▶ **Exercise requirements**
Search the data below for the string "icon" and copy all lines where it shows up.

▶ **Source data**

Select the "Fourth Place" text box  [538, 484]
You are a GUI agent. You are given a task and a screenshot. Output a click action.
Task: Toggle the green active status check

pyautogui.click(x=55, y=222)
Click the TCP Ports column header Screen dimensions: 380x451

...

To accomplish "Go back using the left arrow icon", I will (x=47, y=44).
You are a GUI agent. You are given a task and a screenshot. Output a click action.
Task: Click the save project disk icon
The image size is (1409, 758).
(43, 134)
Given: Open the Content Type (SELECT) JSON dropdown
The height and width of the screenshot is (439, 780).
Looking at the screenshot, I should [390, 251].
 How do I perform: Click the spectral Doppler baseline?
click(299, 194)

▶ **Exercise answer**
To accomplish "Go back using the left arrow icon", I will (x=47, y=44).
Task: Click the save project disk icon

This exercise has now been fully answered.